Supplied records —
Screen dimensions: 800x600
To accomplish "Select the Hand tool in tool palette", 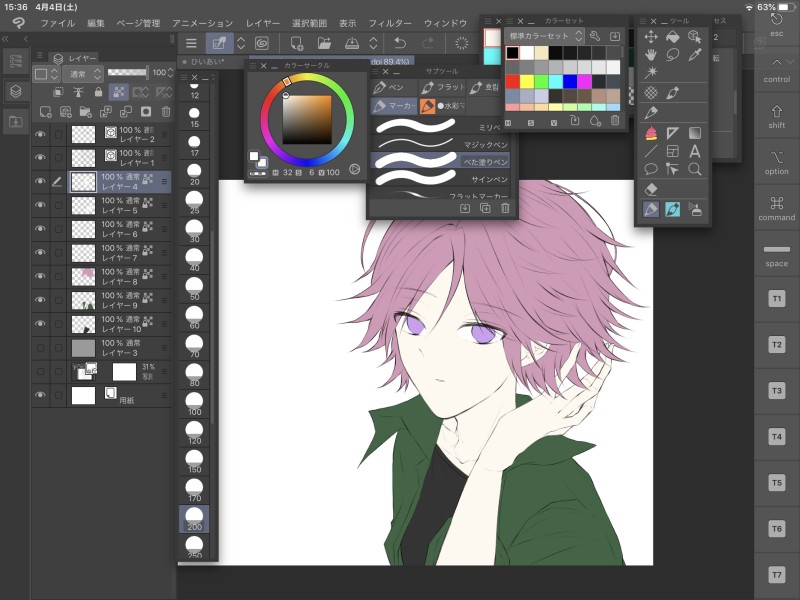I will pyautogui.click(x=651, y=54).
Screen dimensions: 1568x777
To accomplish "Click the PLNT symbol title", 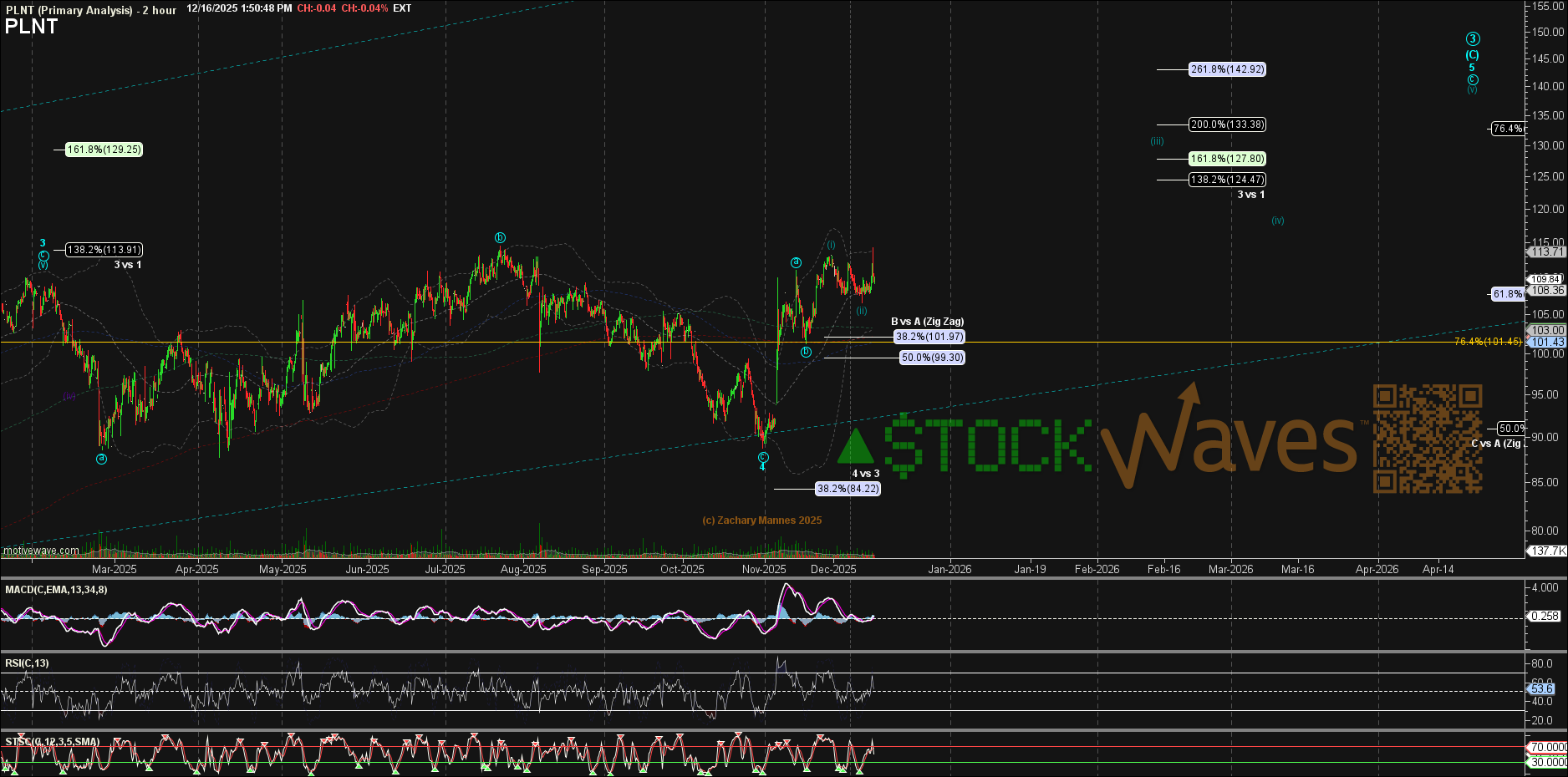I will (x=31, y=27).
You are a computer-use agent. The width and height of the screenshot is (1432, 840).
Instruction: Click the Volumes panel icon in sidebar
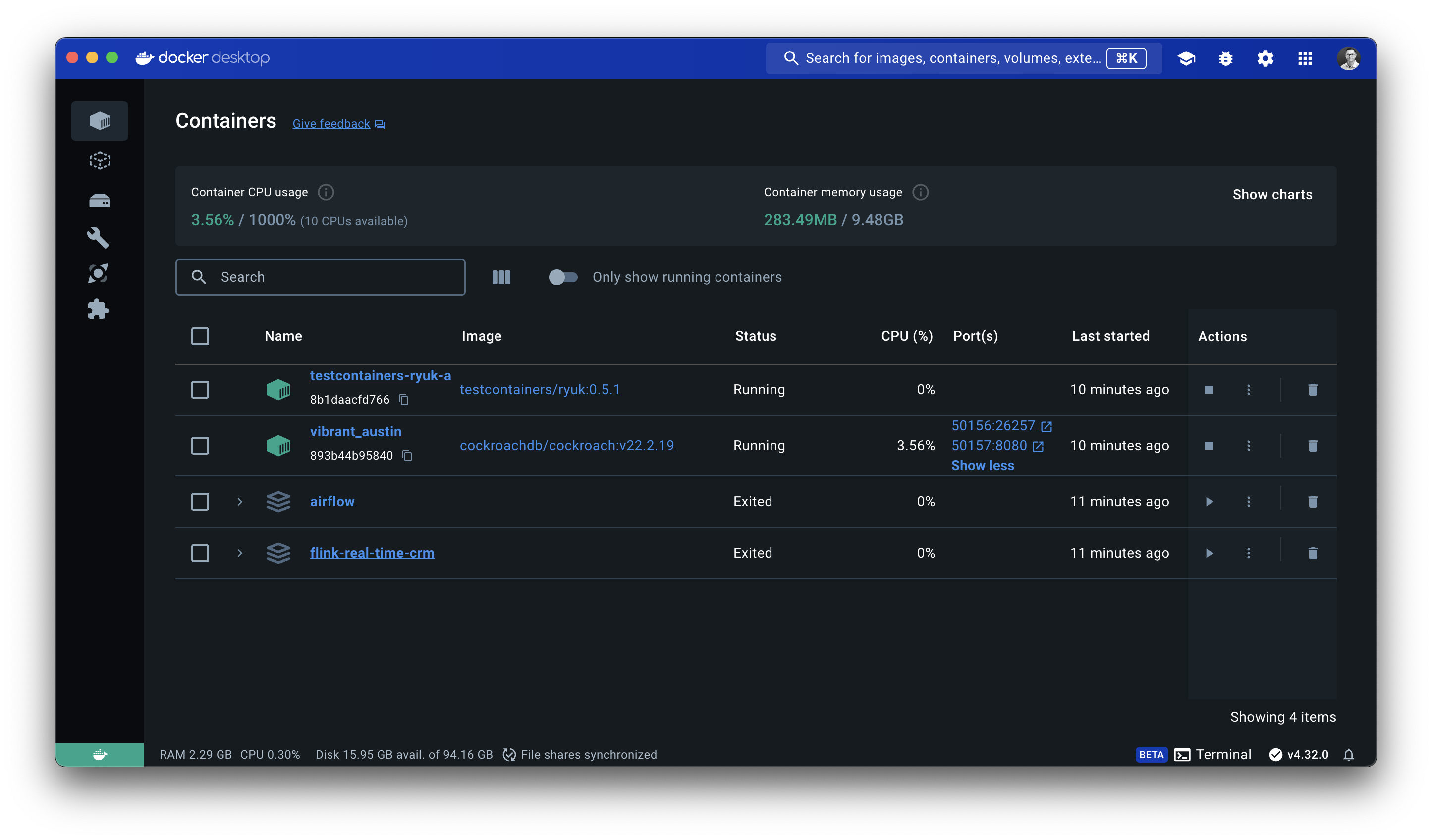pos(99,198)
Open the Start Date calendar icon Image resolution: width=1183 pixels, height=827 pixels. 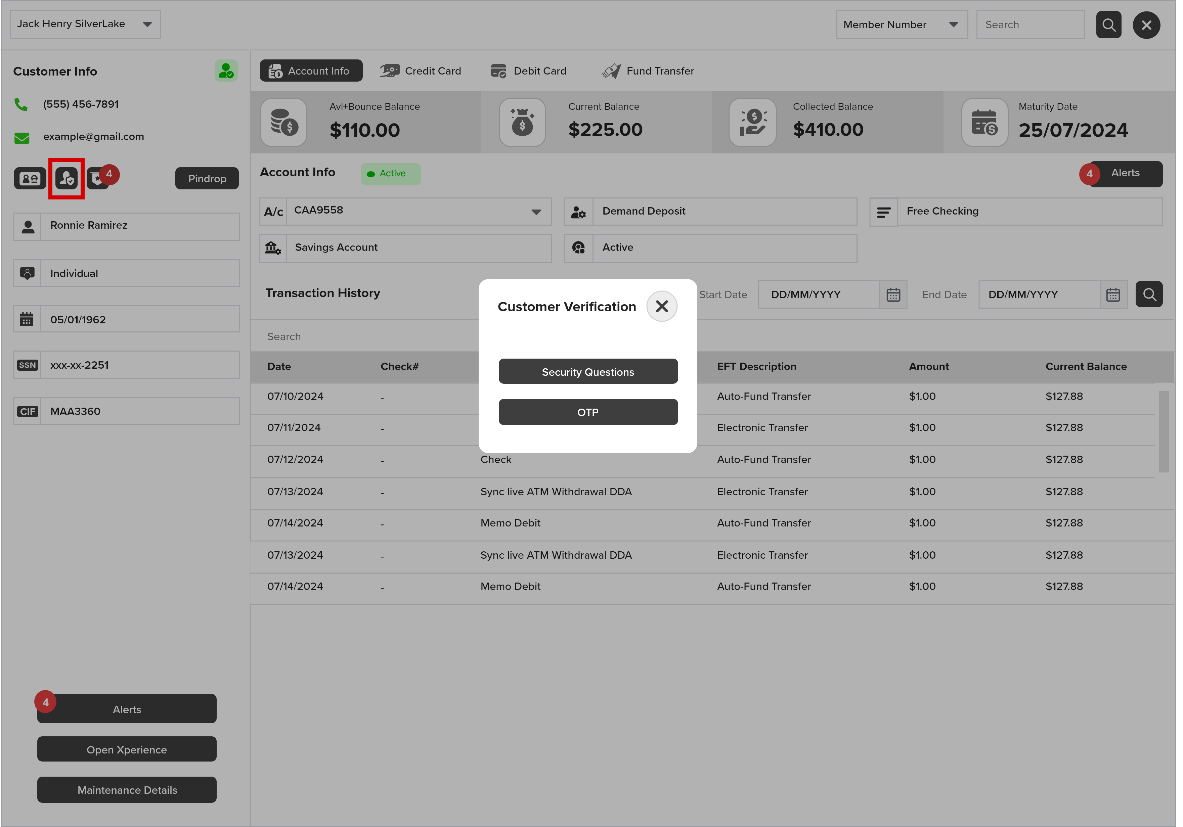pos(893,295)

Exercise description — Return, from the data, each line where the string "dimensions" occurs.

Response below —
Screen dimensions: 800x600
Screen dimensions: 1568x777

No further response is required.